=== 提供された文章 ===
工場・倉庫など設備面を強化、提携企業とのビジョン共有も

 ――展示会では個性的なブースが注目されているが。

 井上 毎回、 楽しみにしてくれるお客様が多いので、 このキャラクターは続けていきたい。 「国際化粧品開発展」 では遊園地を思わせるにぎわい感のあるブースを出した。 昨年の 「CITE JAPAN」 ではグリーンを基調にガーデンを思わせるブースで独自性を出した。

 ブースのテーマを私が決め、 それをマーケティング課などで具現化していく。 来年の 「CITE JAPAN」 に向けて、 すでにブースのテーマをいくつか絞り込んでいるところだ。 会社のカラーを打ち出す演出には自信を持っている。

 広告も私がキャッチコピーをつけ、 社内でデザインを考案する。 数秒の間に見る人にインパクトを与えられる、 わかりやすいコピーをつけなくてはならない。

 ――設備面の強化は。

 井上 2009年7月に物流センターおよび検査室を 「CS (カスタマーサービス・カスタマーサティスファクション) センター」、 本社工場を 「T―O―F (タワーオブファクトリー)」 と名称変更し、 本社近くに移転開設した。 IT化を進めることで在庫管理、 生産管理体制を徹底させ、 財務、 販売、 マーケティング機能も高めている。

 CSセンターでは自動ラック倉庫を新導入して空間効率を高め、 マテリアルハンドリングに人手を必要としなくなった。 どこに何が何個、 いつ入出庫したのかデータ管理され、 財務システムと連動させた。 業績が好調なこともあって稼働率はほぼ100%に達している。 物資も加飾作業も増えているので、 自動化してよかったと思う。

  「T―O―F」 にはパートナー企業のホットスタンプ工場を誘致した。 さらに品質管理課を品質保証課にグレードアップし、 “攻め”の品質対策を構じている。

 パートナー企業とビジョンを共有するため、 このほど 「三洋共成倶楽部」 を立ち上げた。 会員企業の人事教育や金融対策などをインフラ単位でサポートすることでお互いに経営体質を強化し、 顧客満足につなげていくのがねらいだ。 すでに6社が加入し、 品質やサービスに対する意識の共有化を果たしている。

 ――人材教育の動きは。

 井上 外部との交換留学制度を導入した。 当社とパートナー企業間などで社員を数週間交換し、 現場を体験し合うことで相互理解を深める。 それぞれの苦労点も見えてくるので問題が課題に変わっていく。 本社に50~60名が入れる大会議室があるので、 外部講師を招いた研修にパートナー企業の参加を呼びかけることもある。

ジャー容器が売上げを牽引中、エコロジー&エコノミー追求

――現在の業績は。

 井上 前年度 (2010年4月期) は過去最高の売上げを達成した。 これを踏まえ今期は1~2%の成長を目標としていたが、 現在は約10%増で推移している。 楽観視はしていないが、 現在のペースを維持できれば商品販売の売上げだけで期末に30億円を確保できそうだ。
=== 与えられた資料 ===
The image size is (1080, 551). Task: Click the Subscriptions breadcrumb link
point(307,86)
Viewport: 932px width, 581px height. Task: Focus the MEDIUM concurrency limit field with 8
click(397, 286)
===
やること –
a: 文章の「ブースのテーマを私が決め、 それをマーケティング課などで具現化していく。 来年の」から「社内でデザインを考案する。 数秒の間に見る人にインパクトを与えられる、 わかりやすいコピーをつけなくてはならない。」までを、両端を含めて書き直してください。そのとき「ブースのテーマ」を「展示のテーマ」に置き換えてください。
b: 文章によると、2009年7月に本社工場は何という名前に変わりましたか。

解答一覧 –
a:
展示のテーマを私が決め、 それをマーケティング課などで具現化していく。 来年の 「CITE JAPAN」 に向けて、 すでに展示のテーマをいくつか絞り込んでいるところだ。 会社のカラーを打ち出す演出には自信を持っている。

 広告も私がキャッチコピーをつけ、 社内でデザインを考案する。 数秒の間に見る人にインパクトを与えられる、 わかりやすいコピーをつけなくてはならない。

b: 「T―O―F（タワーオブファクトリー）」